BRIEF:
State the number of lines in the records underneath where the word "agent" turns up, and say nothing else.

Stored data

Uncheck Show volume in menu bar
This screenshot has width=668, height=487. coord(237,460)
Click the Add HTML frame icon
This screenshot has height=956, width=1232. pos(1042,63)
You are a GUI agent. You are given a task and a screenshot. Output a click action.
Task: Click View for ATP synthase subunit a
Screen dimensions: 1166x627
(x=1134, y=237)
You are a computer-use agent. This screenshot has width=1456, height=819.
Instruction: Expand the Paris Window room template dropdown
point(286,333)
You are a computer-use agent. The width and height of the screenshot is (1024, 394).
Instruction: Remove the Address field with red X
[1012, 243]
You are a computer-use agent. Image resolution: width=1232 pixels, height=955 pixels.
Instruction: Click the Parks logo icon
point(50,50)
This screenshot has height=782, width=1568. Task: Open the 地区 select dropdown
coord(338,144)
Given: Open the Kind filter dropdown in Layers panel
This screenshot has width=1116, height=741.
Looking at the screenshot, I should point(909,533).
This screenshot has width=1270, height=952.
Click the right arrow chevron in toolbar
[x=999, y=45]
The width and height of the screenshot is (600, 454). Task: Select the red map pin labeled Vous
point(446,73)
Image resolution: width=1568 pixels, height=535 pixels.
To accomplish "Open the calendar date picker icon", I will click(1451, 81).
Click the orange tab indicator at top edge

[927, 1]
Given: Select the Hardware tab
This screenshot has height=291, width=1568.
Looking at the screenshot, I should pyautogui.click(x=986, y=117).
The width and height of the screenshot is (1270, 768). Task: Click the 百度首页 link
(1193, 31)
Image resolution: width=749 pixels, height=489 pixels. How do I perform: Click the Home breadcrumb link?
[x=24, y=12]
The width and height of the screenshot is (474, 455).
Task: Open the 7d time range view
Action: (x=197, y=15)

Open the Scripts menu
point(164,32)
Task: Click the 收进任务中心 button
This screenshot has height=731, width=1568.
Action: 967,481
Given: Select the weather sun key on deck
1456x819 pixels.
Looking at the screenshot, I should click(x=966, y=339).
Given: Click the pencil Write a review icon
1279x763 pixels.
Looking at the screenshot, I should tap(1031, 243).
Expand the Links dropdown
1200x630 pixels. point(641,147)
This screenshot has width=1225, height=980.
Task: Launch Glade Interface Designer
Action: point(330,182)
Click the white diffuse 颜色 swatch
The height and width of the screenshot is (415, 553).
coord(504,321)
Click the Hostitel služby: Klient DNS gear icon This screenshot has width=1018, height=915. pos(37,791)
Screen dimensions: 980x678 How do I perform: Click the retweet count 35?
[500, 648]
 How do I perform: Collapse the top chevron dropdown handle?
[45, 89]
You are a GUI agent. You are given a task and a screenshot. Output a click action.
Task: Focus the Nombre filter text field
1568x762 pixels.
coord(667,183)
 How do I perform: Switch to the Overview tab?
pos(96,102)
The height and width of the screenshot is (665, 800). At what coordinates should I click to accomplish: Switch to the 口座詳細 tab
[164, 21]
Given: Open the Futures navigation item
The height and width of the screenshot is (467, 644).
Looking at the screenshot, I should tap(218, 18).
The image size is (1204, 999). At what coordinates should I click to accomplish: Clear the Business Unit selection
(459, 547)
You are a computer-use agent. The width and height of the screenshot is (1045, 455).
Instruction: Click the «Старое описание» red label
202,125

COMPLETED TASK:
6